WPP's GroupM has reduced its forecast for headline UK internet ad growth dramatically from 20% to 4% for 2009. That's huge almost too huge.
It does temper this by saying that some of the fall is due to a maturing internet market and not all is downturn related, but still. The radical predictions for next year compare to 27% in its May forecast to 22% in 2008.
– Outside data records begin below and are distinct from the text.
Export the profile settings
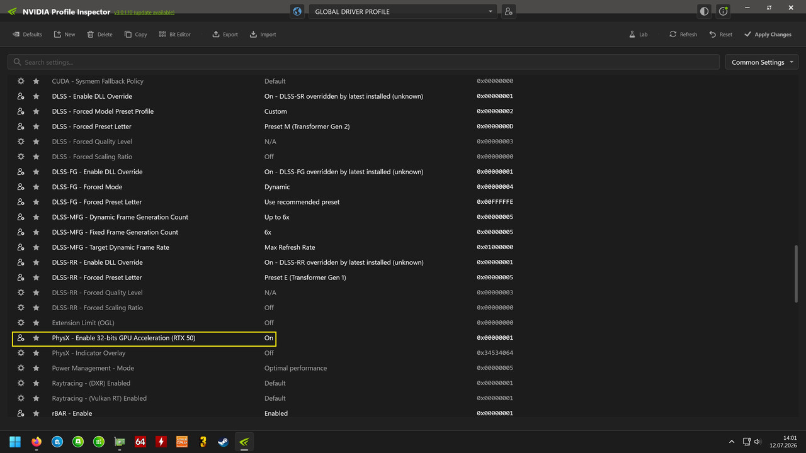This screenshot has width=806, height=453. [x=225, y=35]
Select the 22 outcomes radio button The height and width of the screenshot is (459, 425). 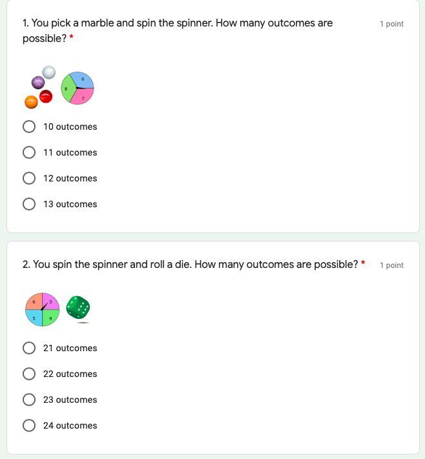click(29, 374)
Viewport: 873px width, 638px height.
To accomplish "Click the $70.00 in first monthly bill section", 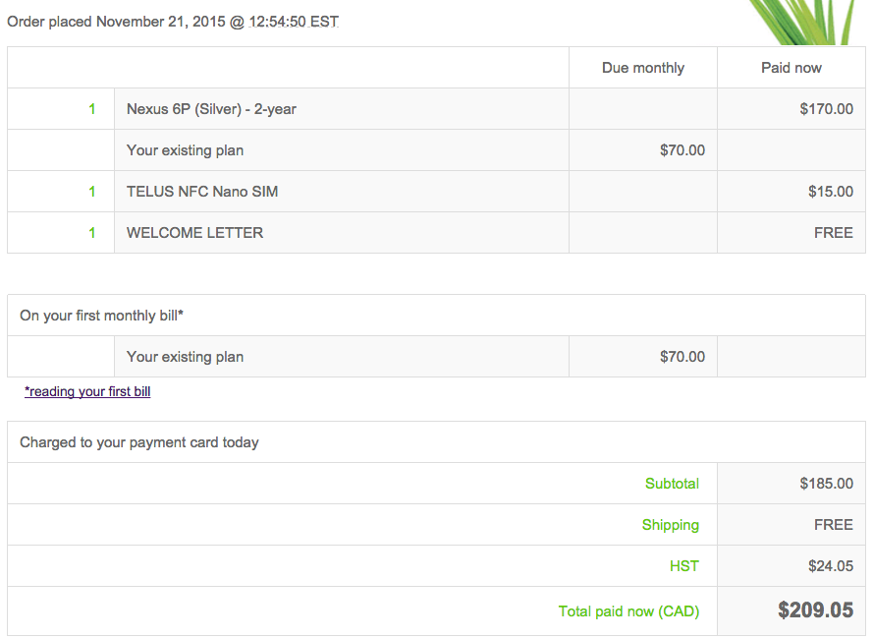I will [x=682, y=357].
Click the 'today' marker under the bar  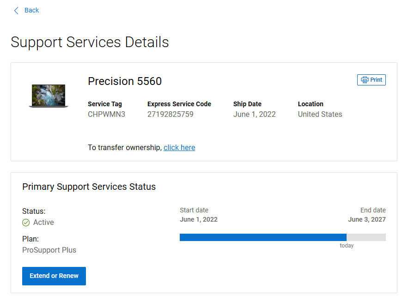(347, 246)
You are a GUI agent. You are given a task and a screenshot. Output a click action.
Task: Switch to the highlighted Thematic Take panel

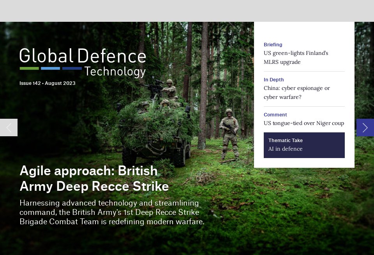[x=304, y=145]
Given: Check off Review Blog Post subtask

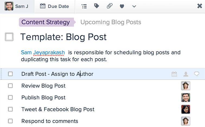Looking at the screenshot, I should (10, 86).
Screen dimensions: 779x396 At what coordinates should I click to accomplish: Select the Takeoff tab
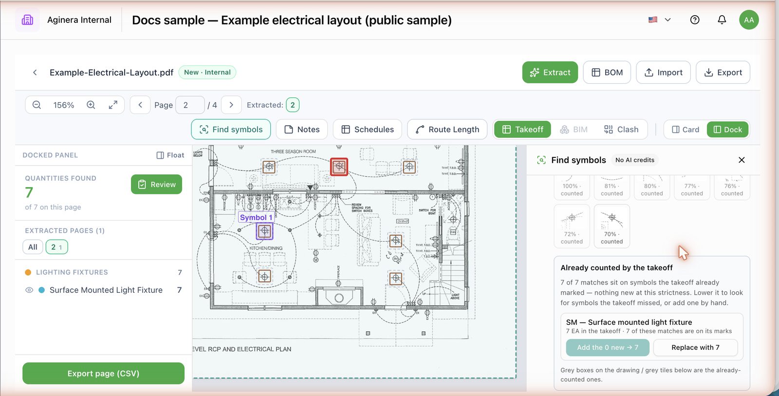(522, 130)
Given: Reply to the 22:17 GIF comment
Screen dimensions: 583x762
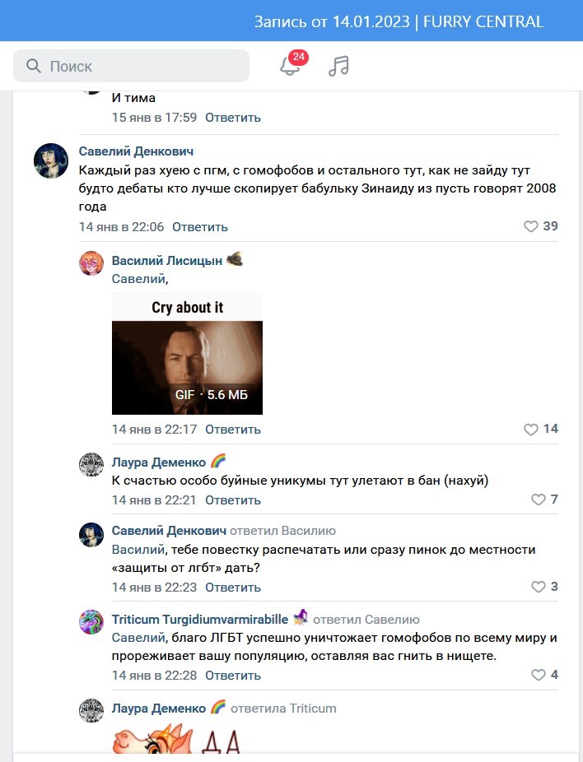Looking at the screenshot, I should [x=233, y=430].
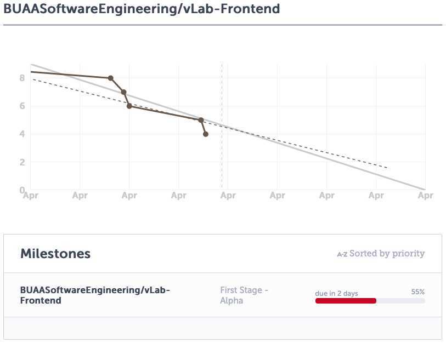
Task: Open the Sorted by priority sort option
Action: [387, 254]
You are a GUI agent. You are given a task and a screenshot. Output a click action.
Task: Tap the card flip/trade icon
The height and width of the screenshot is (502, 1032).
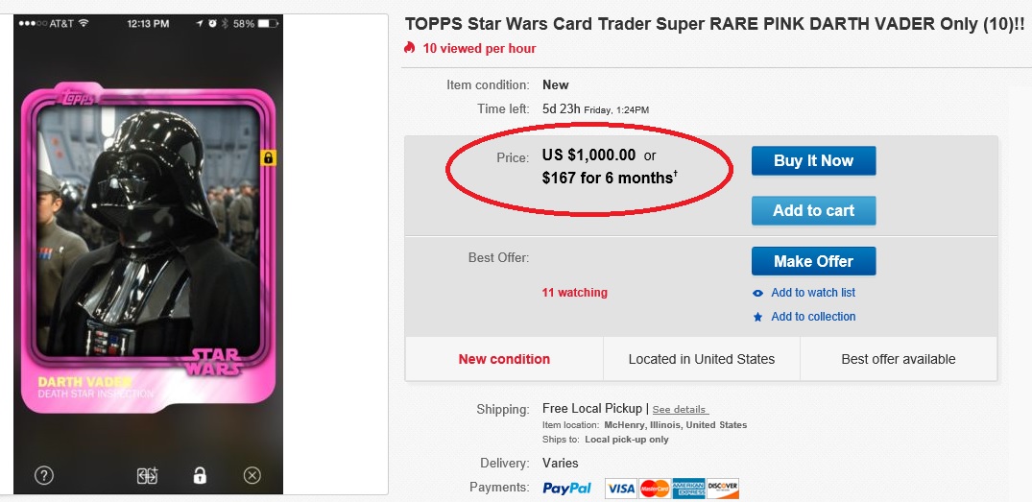(147, 475)
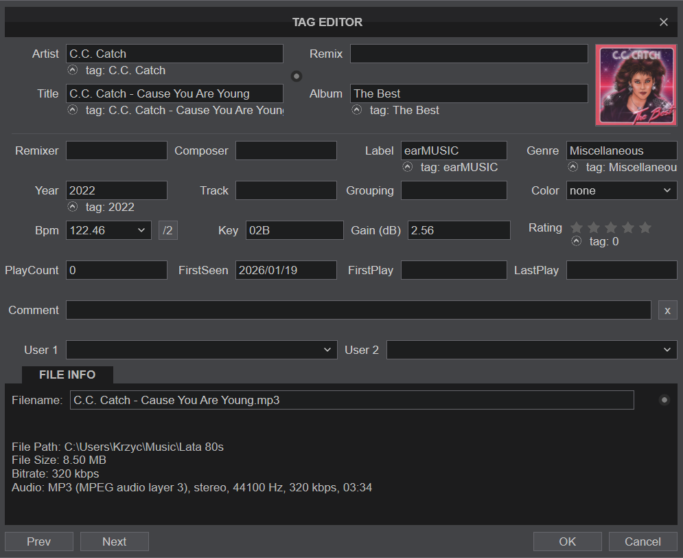Click the tag arrow icon under Album

356,110
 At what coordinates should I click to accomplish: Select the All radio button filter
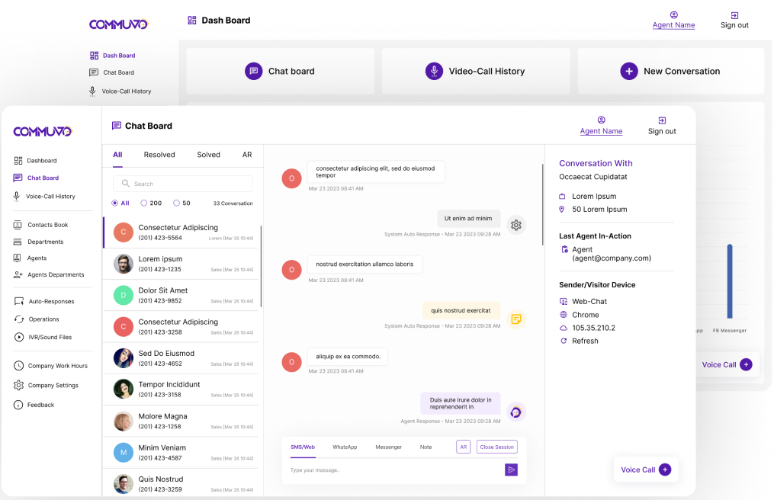tap(115, 204)
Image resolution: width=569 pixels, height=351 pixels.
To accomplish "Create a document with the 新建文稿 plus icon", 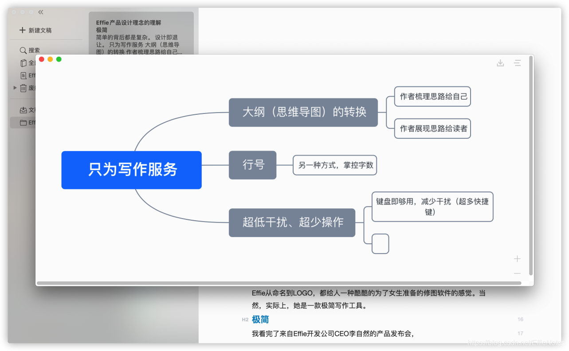I will tap(22, 30).
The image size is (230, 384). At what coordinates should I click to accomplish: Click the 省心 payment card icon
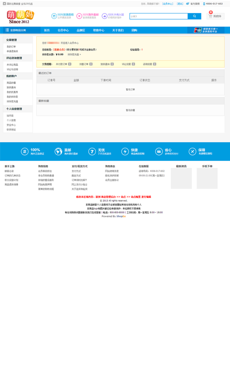(x=159, y=152)
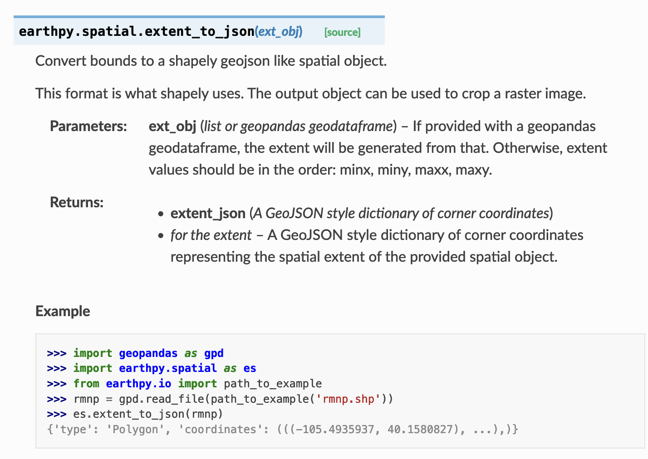Click the 'minx, miny, maxx, maxy' order text
Screen dimensions: 648x459
416,170
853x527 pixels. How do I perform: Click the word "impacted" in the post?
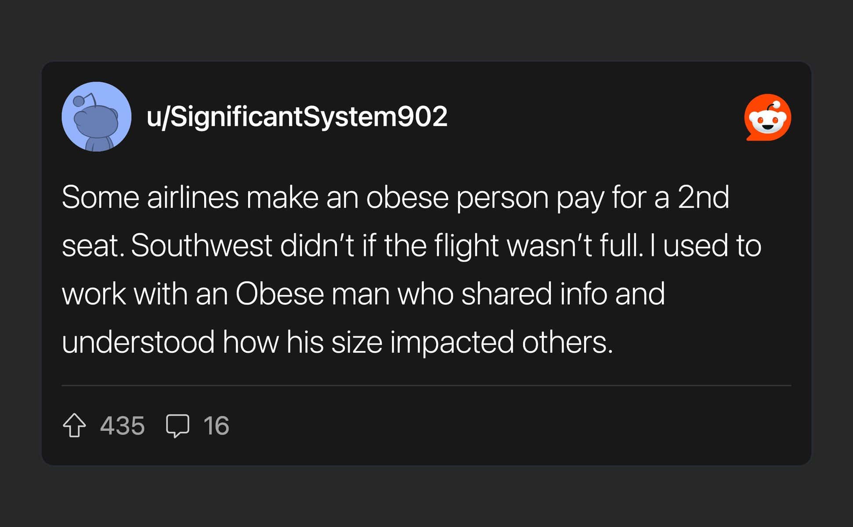click(x=452, y=342)
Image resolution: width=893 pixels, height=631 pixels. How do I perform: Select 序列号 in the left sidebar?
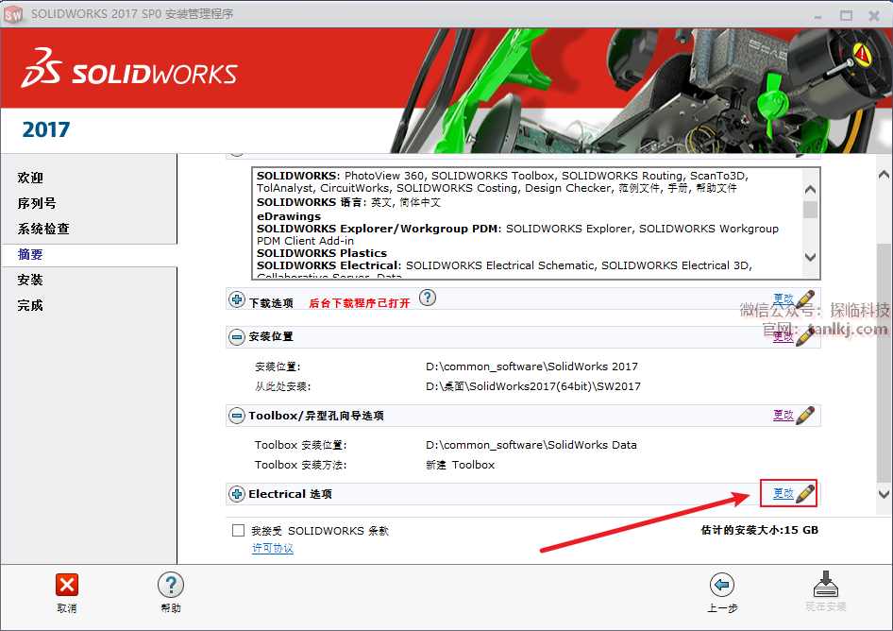37,203
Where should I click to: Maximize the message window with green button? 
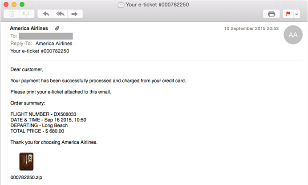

The report says that demand for paid search and online display is still good, but paid search growth has been slowing markedly across 2008 and display is subject to price deflation as more activity becomes cost-per-action or 'performance'-based. That's as it should be, CPA and CPP are how things should be done. Better news GroupM says is that premium display inventory, which includes pre-roll, high-quality publishers and portals; cost-per-thousand-based rather than cost-per-action, remains in strong health, but advertiser arbitrage between per-thousand and per-action chains their respective pricing.Premium display is typically used by larger brand advertisers, which means they are maintaining high profile usage campaigns and not cutting back online as some other reports have suggested.GroupM does not see any sudden recovery (saying only it remains possible) because it says consumer retrenchment is simply too deep to make this likely in 2009. However, like Sir Martin Sorrell (I recently blogged about how he expected a bounce back sooner, rather than later), GroupM does see some conditions are already improving. It points to the monetary and fiscal taps are at least open (by the US government and its $700bn bailout plan), even if the flow is sluggish. Overall online and offline, GroupM suggests that only the US is likely to shed more ad dollars than the UK, which is going to be hard hit (as if we haven't already seen this in the tsunami of media job cuts). "This has been a classic, hard-to-predict 'trend reversal' from our own springtime hopes of 3% UK media growth next year, with sentiment falling fastest alongside the grim September/October newsflow. Every medium is affected, and indeed nearly every country including the fast-growing BRIC/Next 11 as our forthcoming global forecast will show."